La segunda opción parecía la más lógica.

Así pues, Kel había conseguido descifrar el texto y había abandonado el propio documento, inútil ya. El juez debía consultar a los eruditos para conocer el contenido de aquel enigmático mensaje.

Los conjurados, que habían sido reunidos urgentemente por su jefe, tenían mala cara. Esta vez, el asunto pintaba mal.

—Ese maldito escriba sigue burlándose de nosotros —declaró uno, inquieto—. ¡Y ahora tiene ya la clave del código!

—Eso no es cierto —objetó el jefe—. Tal vez ni siquiera haya descifrado el papiro que data del reinado de Keops.

—¡No debemos creer que es estúpido! La adversidad endurece al muchacho. Pensábamos manipular a un ingenuo y entregar a la justicia un culpable ideal, y nos encontramos ante un adversario decidido a descubrir la verdad, ¡aun a costa de su propia vida!

—Pongámonos en lo peor —propuso otro conjurado—. Kel ha descubierto una profecía alarmista y ha comprendido que algunos cambios amenazaban el viejo Egipto. Ignora nuestros nombres, nuestras verdaderas intenciones y nuestro plan de acción. Varias veces, en el pasado, los videntes anunciaron los peligros del porvenir. Ese texto antiguo no se refiere forzosamente a nuestra época. Desde el punto de vista de un escriba letrado, ¿acaso no se reduce a un simple ejercicio de estilo? Y si ese sabueso le otorga, sin embargo, un interés fundamental, se topará con un muro infranqueable. Nunca obtendrá la clave del código.

—A menos que llame a la puerta adecuada.

—Es inaccesible, lo sabes muy bien.

—Precisamente, lo dudo.

—Sólo la Divina Adoratriz podría permitirle a Kel desvelar el código. En primer lugar, tendría que obtener esa información; luego debería llegar a Tebas y obtener una audiencia; finalmente, tendría que convencer a la anciana sacerdotisa para que le ayudara y se convirtiera en su aliada. A pesar del empecinamiento de ese escriba y de la increíble suerte de la que ha gozado hasta hoy, es imposible.

—Debemos hacer que Tebas le resulte inaccesible —decidió el jefe.

—De hecho ya lo es. El río y las vías terrestres están severamente controlados.

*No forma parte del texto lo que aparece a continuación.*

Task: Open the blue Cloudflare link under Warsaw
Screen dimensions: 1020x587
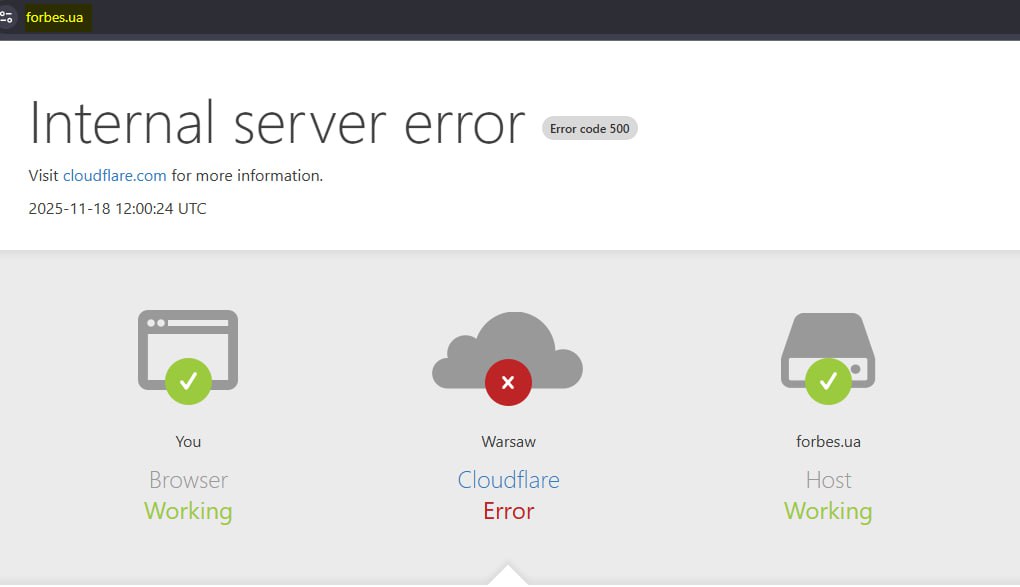Action: click(x=508, y=480)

—¡No seamos ilusos! —protestó el inquieto—. Ni en Sais ni en el Delta la policía ha conseguido capturar a Kel. Y ahora está en Menfis, donde ocultarse no presenta demasiadas dificultades.

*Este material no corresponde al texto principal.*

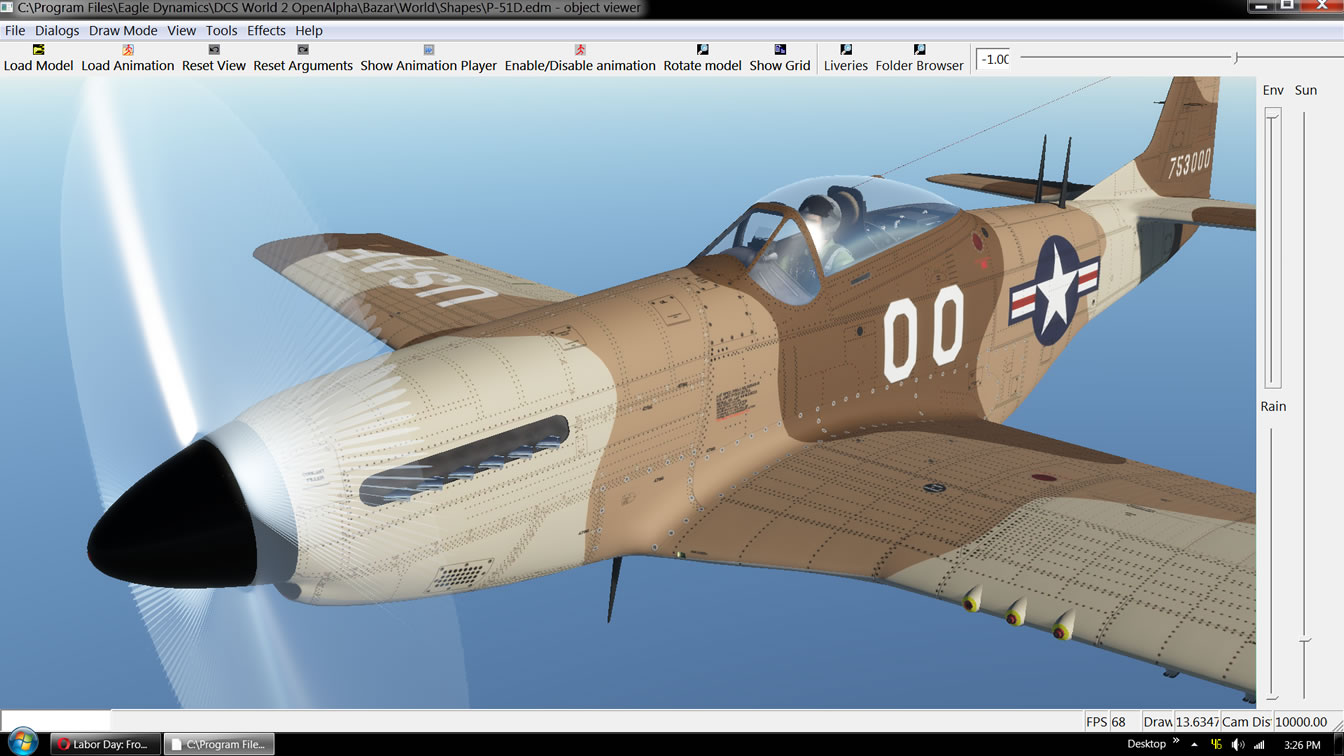The image size is (1344, 756).
Task: Click the Windows Start button
Action: [22, 743]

—Según nuestras informaciones, no conoce el sur. Si corre el riesgo de dirigirse a Tebas, pronto será descubierto.

—¿Y si tiene cómplices?

—Kel no es el jefe de una organización de rebeldes, sino un simple escriba extraviado en el meollo de un asunto que lo supera.

—Hoy por hoy, constituye una amenaza real.

—Así pues, sigamos poniéndonos en lo peor, y pensemos en un eventual viaje a Tebas. Sin duda, lo suprimiremos antes de que pise el suelo de la ciudad santa. ¿Acaso los policías y los militares no han recibido la orden de acabar con él?

—¿Y si consigue escapar y convencer a la Divina Adoratriz de su inocencia?

—¡Eso es imposible!

—Desde el comienzo, hemos subestimado a ese joven. Persistir en ello podría llevarnos al desastre.

—¿Qué propones?

—Sólo una alianza entre la Divina Adoratriz y Kel nos impediría alcanzar nuestros objetivos. O la eliminamos o…

—¿Asesinar a la esposa del dios Amón, la soberana de su dominio sagrado? ¡Ni lo sueñes!

—Si Kel se acerca demasiado a ella —decidió el jefe de los conjurados—, no habrá otra solución.